California burned area 2000–2023
The historical record is the main evidence that stationarity (L1) is wrong. Burned area jumped >4× between 2000–2010 and 2018–2021. Williams et al. (2019) attribute the dominant share to anthropogenic warming via rising vapor-pressure deficit.
| Year | Burned area (acres) |
|---|---|
| 2000 | 295,000 |
| 2005 | 222,538 |
| 2010 | 108,742 |
| 2015 | 893,362 |
| 2018 | 1,975,086 |
| 2019 | 259,823 |
| 2020 | 4,397,809 |
| 2021 | 2,568,948 |
| 2022 | 363,939 |
| 2023 | 332,722 |
CALFIRE official records; 2020 value used as L2/L3 reference anchor.
Climate dominates policy noise — pair Portfolio C with monitors
The Phase 1 10% wildfire reduction (Portfolio C, $1.65B) still scales with the regime: at L3 median, 10% of 25,031 deaths = 2,503 lives/yr avoided, nearly 2× the Phase 1 number.

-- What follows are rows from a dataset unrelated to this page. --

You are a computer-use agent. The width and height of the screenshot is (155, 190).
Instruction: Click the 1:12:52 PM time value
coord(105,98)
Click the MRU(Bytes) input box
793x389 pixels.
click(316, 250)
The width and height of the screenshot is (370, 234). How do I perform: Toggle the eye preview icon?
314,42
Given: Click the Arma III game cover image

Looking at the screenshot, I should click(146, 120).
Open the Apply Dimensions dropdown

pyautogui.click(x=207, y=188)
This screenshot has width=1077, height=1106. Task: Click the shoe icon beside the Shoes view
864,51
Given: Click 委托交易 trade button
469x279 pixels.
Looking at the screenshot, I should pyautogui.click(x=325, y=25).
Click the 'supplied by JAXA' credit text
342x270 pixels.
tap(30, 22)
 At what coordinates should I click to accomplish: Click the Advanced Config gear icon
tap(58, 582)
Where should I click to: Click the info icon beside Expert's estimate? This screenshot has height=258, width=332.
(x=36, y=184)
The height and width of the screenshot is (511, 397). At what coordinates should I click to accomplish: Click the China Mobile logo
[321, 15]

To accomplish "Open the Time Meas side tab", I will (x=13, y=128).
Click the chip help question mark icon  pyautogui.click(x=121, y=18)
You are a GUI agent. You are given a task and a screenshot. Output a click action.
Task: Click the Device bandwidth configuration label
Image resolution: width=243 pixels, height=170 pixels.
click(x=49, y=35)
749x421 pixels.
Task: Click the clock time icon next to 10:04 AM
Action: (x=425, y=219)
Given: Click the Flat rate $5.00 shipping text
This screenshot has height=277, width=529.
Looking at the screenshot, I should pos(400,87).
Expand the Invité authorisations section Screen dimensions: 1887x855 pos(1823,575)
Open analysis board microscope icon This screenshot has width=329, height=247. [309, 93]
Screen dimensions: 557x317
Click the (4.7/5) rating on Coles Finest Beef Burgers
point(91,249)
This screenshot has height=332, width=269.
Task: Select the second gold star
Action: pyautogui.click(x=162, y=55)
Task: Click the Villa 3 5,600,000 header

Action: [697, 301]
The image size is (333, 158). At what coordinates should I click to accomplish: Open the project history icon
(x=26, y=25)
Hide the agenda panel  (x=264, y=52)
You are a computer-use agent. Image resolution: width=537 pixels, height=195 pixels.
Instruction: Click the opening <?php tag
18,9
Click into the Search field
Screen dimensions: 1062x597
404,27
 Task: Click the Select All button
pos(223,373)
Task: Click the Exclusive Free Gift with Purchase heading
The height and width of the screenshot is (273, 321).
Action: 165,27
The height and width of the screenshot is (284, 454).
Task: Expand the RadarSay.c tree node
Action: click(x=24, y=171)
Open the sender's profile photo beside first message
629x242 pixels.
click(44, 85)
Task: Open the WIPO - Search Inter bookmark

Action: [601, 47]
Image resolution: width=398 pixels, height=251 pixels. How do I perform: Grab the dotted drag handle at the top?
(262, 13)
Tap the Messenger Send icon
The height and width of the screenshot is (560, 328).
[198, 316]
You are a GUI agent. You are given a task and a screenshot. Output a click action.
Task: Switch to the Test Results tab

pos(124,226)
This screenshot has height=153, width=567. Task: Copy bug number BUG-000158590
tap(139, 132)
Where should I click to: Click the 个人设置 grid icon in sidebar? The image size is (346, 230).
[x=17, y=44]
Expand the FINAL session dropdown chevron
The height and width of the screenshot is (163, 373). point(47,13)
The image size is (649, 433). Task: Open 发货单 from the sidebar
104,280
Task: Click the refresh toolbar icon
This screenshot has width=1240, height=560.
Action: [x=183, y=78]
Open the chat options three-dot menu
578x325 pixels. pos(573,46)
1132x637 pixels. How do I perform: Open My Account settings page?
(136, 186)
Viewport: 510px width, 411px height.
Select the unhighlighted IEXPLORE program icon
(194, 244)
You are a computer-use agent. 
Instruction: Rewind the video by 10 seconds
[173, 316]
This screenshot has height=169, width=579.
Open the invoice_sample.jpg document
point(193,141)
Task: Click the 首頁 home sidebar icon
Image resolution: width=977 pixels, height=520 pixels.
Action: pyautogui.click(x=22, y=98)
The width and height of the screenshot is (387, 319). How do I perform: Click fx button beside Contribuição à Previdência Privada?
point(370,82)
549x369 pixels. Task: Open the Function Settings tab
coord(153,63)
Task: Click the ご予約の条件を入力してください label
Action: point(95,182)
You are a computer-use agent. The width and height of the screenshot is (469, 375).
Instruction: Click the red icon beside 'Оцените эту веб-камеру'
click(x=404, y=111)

But because the fan width (11,828 deaths) is 8.2× the policy wedge, the value of execution precision is dwarfed by the value of narrowing the climate corridor.
This sets up Inv 27: adaptive monitor placement. The biggest lever on fire-policy EVSI is not a better statistical fire model, but a denser PM2.5 monitoring network that discriminates between SSP2-4.5 and SSP5-8.5 trajectories as they unfold. A commitment to “10% wildfire reduction” without a commitment to adapt as climate reveals itself leaves most of the EVSI on the table.
Recommendation: Commit to Portfolio C at $1.65B; add $30–50M/yr for a PM2.5 + smoke-tracer monitoring program (Inv 27) that can discriminate the climate fan by 2035. Couple to Inv 21 hierarchical CRF so monitor data updates both the exposure field and the concentration-response function.
Where this model could be wrong
- Abatzoglou–Williams was fit on western US forest; CA chaparral/oak-woodland may respond with a smaller β (0.25–0.35/hPa bracket).
- Downscaling choice (NEX-GDDP vs LOCA2 vs MACA) adds ±0.3 hPa spread at 2050; we use NEX-GDDP medians only.
- L4 SOA uplift is uniform; real secondary-aerosol formation is fuel-type-dependent.
- L5 earth-system feedback is literature estimate; sign is contested (Heilmann et al. 2023 argues vegetation dieback could stabilize).
- Population growth and aging held at 2024 levels; accounting for CA's aging population adds ~15% deaths/µg uplift at 2050.
Sources: Abatzoglou & Williams 2016 (PNAS), Williams et al. 2019 (Earth's Future), Goss et al. 2020 (ERL), Aguilera et al. 2021 (Nature Comm), Hurteau 2019 (Earth's Future), NASA NEX-GDDP-CMIP6, CALFIRE historical records.